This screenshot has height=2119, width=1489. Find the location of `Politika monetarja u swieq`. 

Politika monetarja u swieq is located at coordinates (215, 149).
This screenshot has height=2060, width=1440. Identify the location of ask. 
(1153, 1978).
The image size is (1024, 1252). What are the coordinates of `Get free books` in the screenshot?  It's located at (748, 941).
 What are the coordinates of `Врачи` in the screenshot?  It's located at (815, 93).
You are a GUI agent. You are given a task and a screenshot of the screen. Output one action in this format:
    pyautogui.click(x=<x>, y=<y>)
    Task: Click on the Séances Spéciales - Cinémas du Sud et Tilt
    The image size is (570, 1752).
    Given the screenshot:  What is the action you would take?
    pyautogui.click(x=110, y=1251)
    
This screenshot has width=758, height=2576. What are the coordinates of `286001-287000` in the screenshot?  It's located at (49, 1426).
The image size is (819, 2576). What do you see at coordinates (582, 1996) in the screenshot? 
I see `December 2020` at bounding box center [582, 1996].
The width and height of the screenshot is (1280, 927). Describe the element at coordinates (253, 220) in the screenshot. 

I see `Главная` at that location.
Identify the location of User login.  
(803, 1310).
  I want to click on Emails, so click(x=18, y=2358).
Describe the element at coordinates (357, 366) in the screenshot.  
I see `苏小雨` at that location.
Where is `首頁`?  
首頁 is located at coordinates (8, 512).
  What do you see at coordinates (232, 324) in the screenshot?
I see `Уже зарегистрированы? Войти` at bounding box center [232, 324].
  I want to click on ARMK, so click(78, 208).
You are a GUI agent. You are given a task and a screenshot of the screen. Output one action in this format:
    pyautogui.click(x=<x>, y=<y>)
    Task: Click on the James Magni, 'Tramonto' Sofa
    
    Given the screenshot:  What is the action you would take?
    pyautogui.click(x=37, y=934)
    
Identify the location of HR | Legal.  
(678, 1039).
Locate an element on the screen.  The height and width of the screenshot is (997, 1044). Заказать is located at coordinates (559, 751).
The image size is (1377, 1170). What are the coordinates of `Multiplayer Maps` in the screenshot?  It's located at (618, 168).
★ ★ ★
▸ Short exercise
Could you transcribe verbatim the stretch of the entries that opens with the line containing "Describe the element at coordinates (357, 366)" and closes with the line containing "首頁 is located at coordinates (8, 512).", including both of those lines?

▸ Full response
Describe the element at coordinates (357, 366) in the screenshot.  
I see `苏小雨` at that location.
Where is `首頁`?  
首頁 is located at coordinates (8, 512).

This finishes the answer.